The board of the International Monetary Fund (IMF) will meet on Friday, May 9 to discuss the first review of ongoing $7 billion bailout programme as well as a new $1.3 billion arrangement under a climate resilience loan programme, according to the IMF website.
Last month, the IMF staff reached a deal with Pakistan for a new $1.3 billion arrangement and also agreed on the first review of the ongoing 37-month bailout programme.
Pending IMF’s Executive Board approval, Islamabad can unlock the $1.3 billion under a new climate resilience loan programme spanning 28 months.
It will also free $1 billion for Pakistan under the $7 billion bailout programme, which would bring those disbursements to $2 billion.
The development had come after an IMF team, led by Nathan Porter, held discussions during a February 24-March 14, 2025 mission to Karachi and Islamabad, and later virtually.
Climate-related risks continue to pose a significant challenge for Pakistan, creating a need to build resilience including through adaptation measures, according to Porter.
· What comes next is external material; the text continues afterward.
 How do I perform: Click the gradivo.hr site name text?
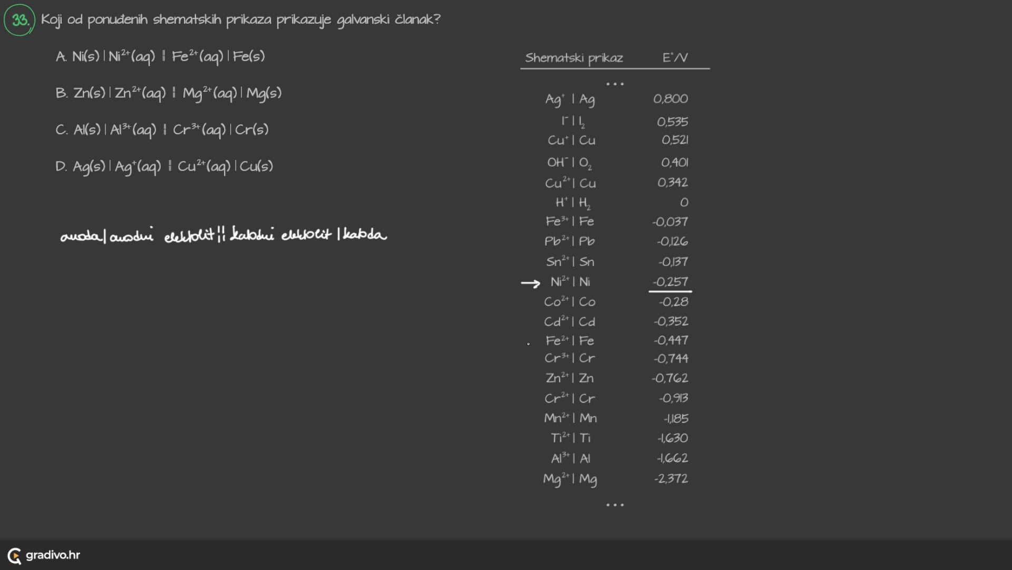(53, 555)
The Pakistani authorities and the IMF team reached staff-level agreement on the Extended Fund Facility in the amount equivalent to SDR 5,320 million (or about USD 7 billion) on July 12, 2024, which was later approved by the IMF’s Executive Board in the last week of September.
Analysts believe the IMF programme is crucial as it gives the government a roadmap for economic reforms while providing a cushion to the country’s foreign exchange reserves.
Foreign exchange reserves held by the State Bank of Pakistan (SBP) decreased by $367 million on a weekly basis, clocking in at $10.21 billion as of April 18. Total liquid foreign reserves held by the country stood at $15.44 billion. Net foreign reserves held by commercial banks stood at $5.23 billion.